#### Entries

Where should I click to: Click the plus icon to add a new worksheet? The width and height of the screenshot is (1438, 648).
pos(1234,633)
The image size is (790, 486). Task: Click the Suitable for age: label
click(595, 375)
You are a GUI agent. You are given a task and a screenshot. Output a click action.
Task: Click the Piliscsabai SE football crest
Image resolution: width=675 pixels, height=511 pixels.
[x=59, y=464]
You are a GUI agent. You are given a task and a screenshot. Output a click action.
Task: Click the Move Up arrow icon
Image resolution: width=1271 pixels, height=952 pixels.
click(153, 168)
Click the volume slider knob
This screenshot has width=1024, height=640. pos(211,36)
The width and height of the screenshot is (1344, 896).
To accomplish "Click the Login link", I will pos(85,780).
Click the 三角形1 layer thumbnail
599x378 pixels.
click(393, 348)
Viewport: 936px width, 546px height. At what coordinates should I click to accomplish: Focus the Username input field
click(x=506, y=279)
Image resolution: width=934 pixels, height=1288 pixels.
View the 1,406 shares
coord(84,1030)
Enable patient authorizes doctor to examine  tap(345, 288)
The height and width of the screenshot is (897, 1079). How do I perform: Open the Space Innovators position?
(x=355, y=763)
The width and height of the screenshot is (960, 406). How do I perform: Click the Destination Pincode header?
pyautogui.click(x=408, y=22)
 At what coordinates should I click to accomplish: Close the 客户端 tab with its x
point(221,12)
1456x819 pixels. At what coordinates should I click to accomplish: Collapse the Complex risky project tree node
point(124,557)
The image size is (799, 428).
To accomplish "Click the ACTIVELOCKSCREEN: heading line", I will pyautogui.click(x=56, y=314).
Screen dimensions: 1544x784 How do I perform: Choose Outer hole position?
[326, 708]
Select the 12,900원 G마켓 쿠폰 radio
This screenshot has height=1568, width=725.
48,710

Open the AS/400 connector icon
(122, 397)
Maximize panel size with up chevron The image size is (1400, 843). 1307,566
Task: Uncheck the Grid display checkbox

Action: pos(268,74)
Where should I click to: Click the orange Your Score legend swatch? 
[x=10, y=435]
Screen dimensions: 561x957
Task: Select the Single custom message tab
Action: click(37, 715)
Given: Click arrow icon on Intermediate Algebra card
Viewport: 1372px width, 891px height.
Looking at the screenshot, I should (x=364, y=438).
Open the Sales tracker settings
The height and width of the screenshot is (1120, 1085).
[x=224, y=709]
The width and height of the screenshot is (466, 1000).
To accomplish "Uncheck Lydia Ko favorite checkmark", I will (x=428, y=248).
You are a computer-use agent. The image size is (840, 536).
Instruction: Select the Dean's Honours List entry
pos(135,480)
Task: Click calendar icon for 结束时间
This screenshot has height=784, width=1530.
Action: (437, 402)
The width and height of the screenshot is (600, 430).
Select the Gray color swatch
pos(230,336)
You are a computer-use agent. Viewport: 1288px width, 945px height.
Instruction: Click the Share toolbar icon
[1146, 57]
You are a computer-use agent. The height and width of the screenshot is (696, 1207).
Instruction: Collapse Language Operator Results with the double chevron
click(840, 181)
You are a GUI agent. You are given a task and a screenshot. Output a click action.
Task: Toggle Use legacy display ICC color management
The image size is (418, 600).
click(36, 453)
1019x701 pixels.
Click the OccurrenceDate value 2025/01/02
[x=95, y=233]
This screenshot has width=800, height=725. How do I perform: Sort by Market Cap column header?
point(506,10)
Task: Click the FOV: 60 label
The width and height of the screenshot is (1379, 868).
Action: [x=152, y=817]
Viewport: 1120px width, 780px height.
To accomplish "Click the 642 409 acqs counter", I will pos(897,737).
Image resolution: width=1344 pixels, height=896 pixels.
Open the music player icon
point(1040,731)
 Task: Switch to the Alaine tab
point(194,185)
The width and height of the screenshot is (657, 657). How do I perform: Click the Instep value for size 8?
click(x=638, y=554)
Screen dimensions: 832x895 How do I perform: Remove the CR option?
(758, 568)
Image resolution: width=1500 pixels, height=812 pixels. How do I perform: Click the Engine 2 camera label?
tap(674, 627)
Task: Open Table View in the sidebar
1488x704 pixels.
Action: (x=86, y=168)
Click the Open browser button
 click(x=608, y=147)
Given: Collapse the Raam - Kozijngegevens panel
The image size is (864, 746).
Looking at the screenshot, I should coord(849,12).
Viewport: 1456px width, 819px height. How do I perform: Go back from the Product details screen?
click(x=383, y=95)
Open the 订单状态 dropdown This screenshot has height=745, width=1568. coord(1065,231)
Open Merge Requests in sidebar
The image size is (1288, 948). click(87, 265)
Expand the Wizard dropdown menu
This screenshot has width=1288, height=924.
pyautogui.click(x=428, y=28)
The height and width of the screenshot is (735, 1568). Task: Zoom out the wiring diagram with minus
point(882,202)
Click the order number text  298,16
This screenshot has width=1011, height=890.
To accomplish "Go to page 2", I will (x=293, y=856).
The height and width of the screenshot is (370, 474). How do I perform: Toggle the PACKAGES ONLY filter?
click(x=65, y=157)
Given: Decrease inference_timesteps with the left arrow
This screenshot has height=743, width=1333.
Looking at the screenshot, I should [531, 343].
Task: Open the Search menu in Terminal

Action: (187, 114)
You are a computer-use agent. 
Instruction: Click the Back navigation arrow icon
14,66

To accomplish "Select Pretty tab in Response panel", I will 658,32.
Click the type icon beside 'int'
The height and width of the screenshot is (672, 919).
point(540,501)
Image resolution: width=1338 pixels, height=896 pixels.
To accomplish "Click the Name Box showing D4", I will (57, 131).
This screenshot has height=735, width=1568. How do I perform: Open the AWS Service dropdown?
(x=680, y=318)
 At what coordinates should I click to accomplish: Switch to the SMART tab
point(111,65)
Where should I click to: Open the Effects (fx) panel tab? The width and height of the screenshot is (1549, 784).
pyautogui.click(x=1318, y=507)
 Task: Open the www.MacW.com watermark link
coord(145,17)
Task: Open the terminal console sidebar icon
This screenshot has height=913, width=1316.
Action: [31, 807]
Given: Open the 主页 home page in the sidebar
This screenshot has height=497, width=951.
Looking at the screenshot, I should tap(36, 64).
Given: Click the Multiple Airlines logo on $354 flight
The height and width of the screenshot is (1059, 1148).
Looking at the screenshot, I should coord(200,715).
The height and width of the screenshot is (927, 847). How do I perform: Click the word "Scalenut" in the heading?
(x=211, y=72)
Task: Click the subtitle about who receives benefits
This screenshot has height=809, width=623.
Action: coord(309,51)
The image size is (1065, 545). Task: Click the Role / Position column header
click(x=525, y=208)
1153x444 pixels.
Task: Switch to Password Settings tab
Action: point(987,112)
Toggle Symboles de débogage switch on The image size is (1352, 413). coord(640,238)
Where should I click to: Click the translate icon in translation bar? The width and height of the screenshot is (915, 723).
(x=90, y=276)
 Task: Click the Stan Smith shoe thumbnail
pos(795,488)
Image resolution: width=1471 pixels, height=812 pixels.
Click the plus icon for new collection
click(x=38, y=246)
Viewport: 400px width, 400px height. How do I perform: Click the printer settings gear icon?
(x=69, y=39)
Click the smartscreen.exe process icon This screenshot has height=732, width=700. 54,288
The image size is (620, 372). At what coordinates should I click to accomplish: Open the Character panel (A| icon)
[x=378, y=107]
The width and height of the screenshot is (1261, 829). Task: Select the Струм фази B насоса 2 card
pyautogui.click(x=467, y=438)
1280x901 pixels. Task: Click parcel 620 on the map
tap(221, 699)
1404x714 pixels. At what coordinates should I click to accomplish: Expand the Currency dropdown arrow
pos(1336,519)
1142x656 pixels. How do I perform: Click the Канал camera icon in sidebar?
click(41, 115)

########

Given request:
Extract every line of the listing above that contains the string "size". Case matters.

Task output:
The image size is (790, 486). Task: Click the Suitable for age: label
The image size is (799, 428).
Maximize panel size with up chevron The image size is (1400, 843). 1307,566
You are a computer-use agent. The image size is (840, 536).
The image size is (418, 600).
The width and height of the screenshot is (657, 657). How do I perform: Click the Instep value for size 8?
The image size is (864, 746).
The image size is (1288, 948). click(87, 265)
The image size is (1065, 545). Task: Click the Role / Position column header
Toggle Symboles de débogage switch on The image size is (1352, 413). coord(640,238)
The image size is (620, 372). At what coordinates should I click to accomplish: Open the Character panel (A| icon)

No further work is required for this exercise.